- Genres: Funk, jazz, pop, soul, R&B
- Years active: 1987–present
- Labels: Columbia, Warner Bros., Kalimba, Sanctuary
- Members: Gary Bias; Reggie Young; Bobby Burns Jr.;
- Past members: Raymond Lee Brown

= Earth, Wind & Fire Horns =

Horn section for Earth, Wind & Fire

The Earth, Wind & Fire Horns is the main horn section for the band Earth, Wind & Fire. The horn section has also played alongside artists such as Whitney Houston, P Diddy, Queen Latifah and Kelly Clarkson. The horn section should not be confused with the EWF Horns which were the first main horn section from 1975 to 1983, later known as the Phenix Horns.

==History==
The Earth, Wind & Fire Horns were established in 1987 by Maurice White as Earth, Wind & Fire's new horn section. Composed of tenor saxophonist Gary Bias, Reggie Young on trombone and trumpeter Raymond Lee Brown the horn section at first featured on Earth, Wind & Fire's 1990 studio album Heritage.

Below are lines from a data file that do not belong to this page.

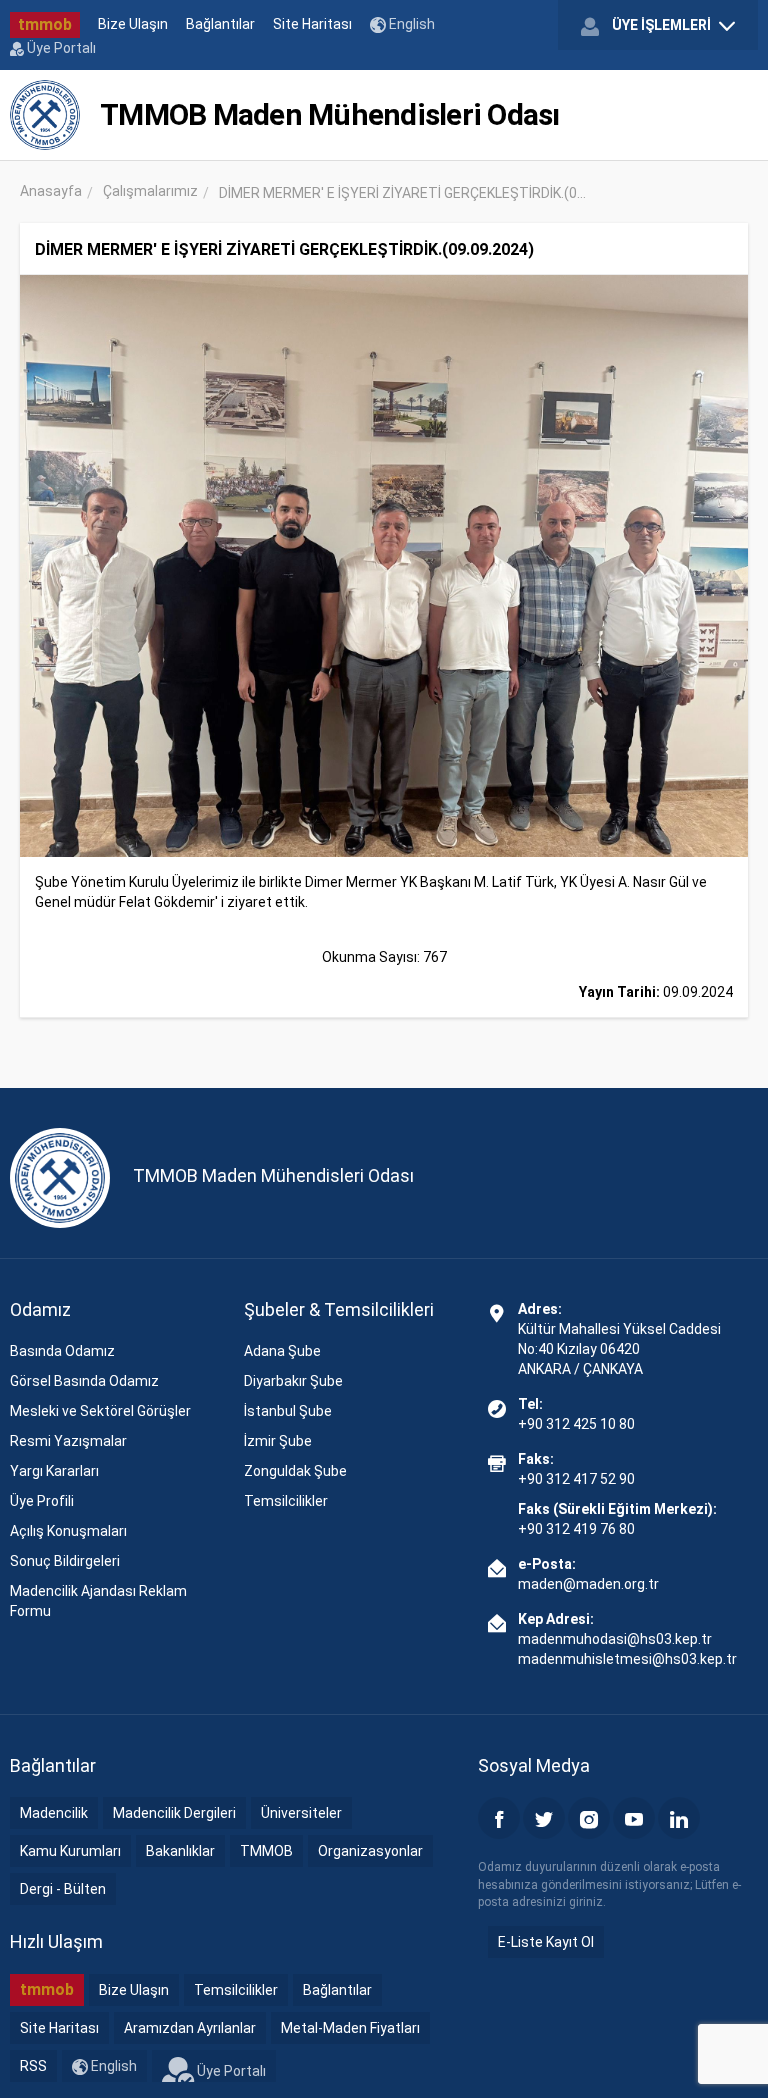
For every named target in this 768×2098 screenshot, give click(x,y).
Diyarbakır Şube (293, 1381)
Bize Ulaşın (133, 24)
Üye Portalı (60, 48)
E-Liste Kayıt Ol (546, 1942)
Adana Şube (282, 1351)
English (410, 24)
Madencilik (54, 1813)
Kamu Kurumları (70, 1851)
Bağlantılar (220, 24)
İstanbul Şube (288, 1411)
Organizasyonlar (370, 1851)
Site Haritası (312, 24)
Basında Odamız (62, 1351)
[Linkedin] (679, 1818)
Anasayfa (51, 191)
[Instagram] (589, 1818)
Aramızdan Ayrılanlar (190, 2028)
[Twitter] (544, 1818)
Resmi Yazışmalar (68, 1441)
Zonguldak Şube (295, 1471)
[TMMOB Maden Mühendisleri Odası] (45, 115)
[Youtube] (634, 1818)
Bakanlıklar (180, 1851)
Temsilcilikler (286, 1501)
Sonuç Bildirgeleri (65, 1561)
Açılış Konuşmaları (68, 1531)
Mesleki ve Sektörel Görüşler (100, 1411)
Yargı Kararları (54, 1471)
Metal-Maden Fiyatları (350, 2028)
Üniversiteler (301, 1813)
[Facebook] (499, 1818)
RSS (33, 2066)
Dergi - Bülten (63, 1889)
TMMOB (266, 1851)
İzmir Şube (278, 1441)
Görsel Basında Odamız (84, 1381)
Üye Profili (42, 1501)
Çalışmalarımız (150, 191)
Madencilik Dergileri (174, 1813)
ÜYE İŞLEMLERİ (661, 25)
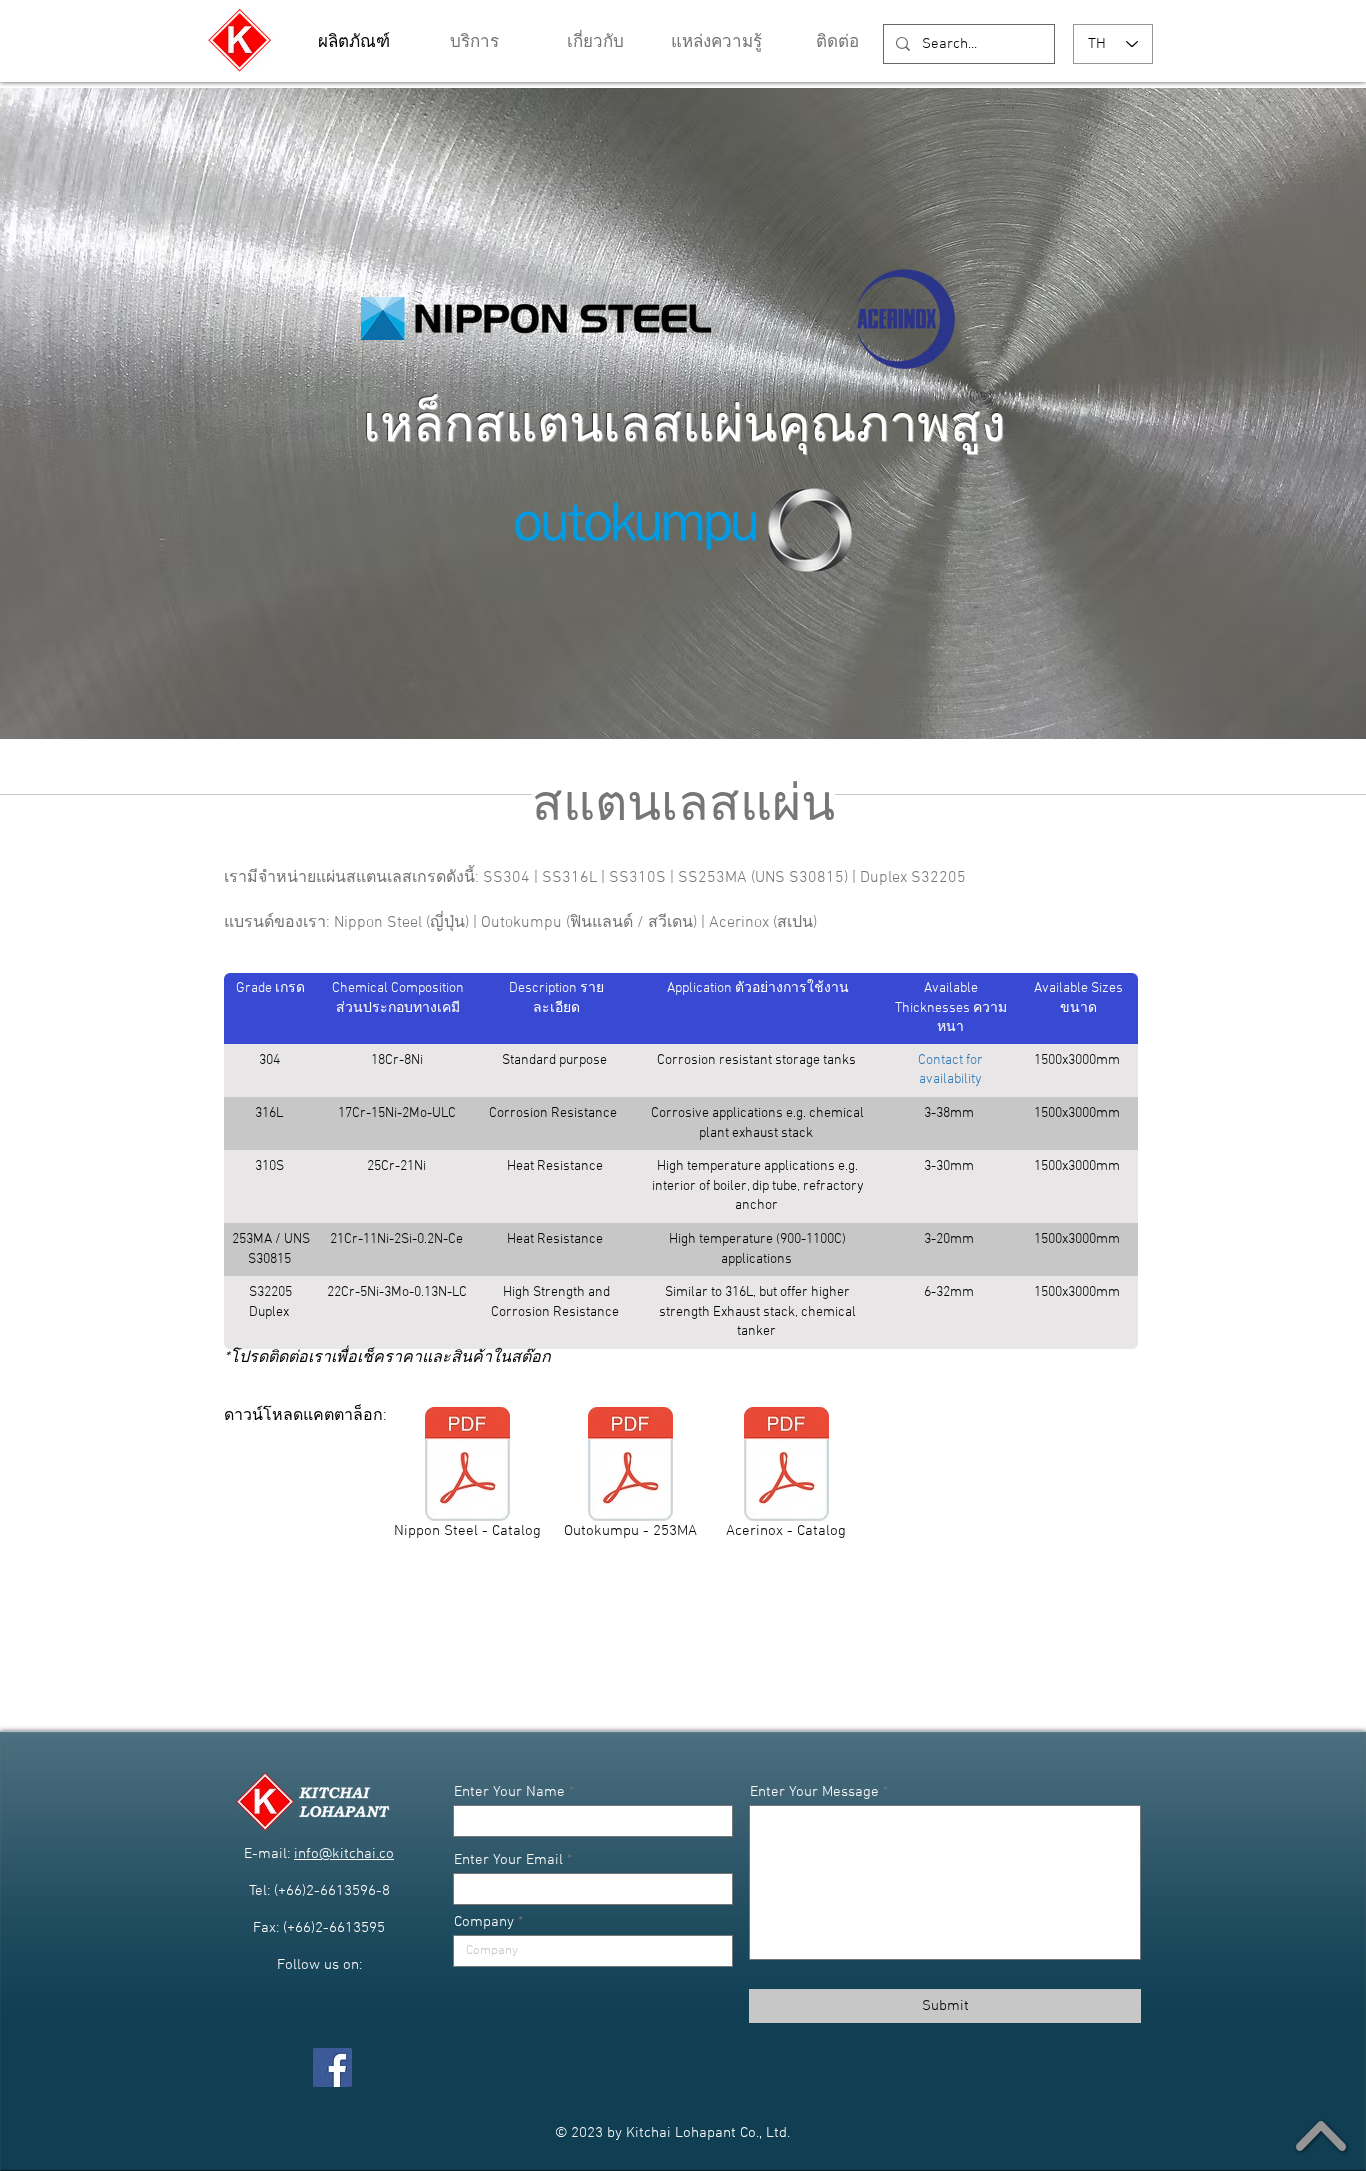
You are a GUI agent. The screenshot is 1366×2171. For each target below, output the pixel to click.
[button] (716, 43)
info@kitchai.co (344, 1854)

During 2004 Raymond Lee Brown left the Earth, Wind & Fire Horns to be replaced by Bobby Burns Jr.

==Solo works==
The Earth, Wind & Fire Horns' trio performed on Whitney Houston's 1990 album I'm Your Baby Tonight. They went on to play on MC Hammer's 1991 Too Legit to Quit. The horn section also performed on jazz guitarist Norman Brown's 1992 album Just Between Us, saxophonist Kirk Whalum's 1993 album Caché, and Salif Keita's 1993 Amen. The Earth, Wind & Fire horns then performed upon jazz guitarist Norman Brown's 1994 album After The Storm, and his 1996 album Better Days Ahead. Additionally horn section members Brown and Young played on Quincy Jones's 1995 Q's Jook Joint and Babyface's 1996 album The Day. On March 6, 1997, the Earth, Wind & Fire horns played at Ghana's 40th anniversary of independence gala held in its capital city of Accra alongside artistes such as Miriam Makeba and Joseph Hill of Culture.

The Earth, Wind & Fire Horns later featured on British girl group Cleopatra's 1998 album Comin' Atcha!, Puff Daddy's 1999 album Forever and Lionel Richie's 2000 album Renaissance. They also played on guitarist Paul Jackson Jr. 2003 album Still Small Voice and Queen Latifah's 2004 The Dana Owens Album. Additionally, horn section members Bias and Young featured on Anita Baker's 2004 album My Everything and Queen Latifah's 2007 album Trav'lin' Light. The Earth, Wind & Fire horns also played on Kelly Clarkson's 2017 album Meaning of Life.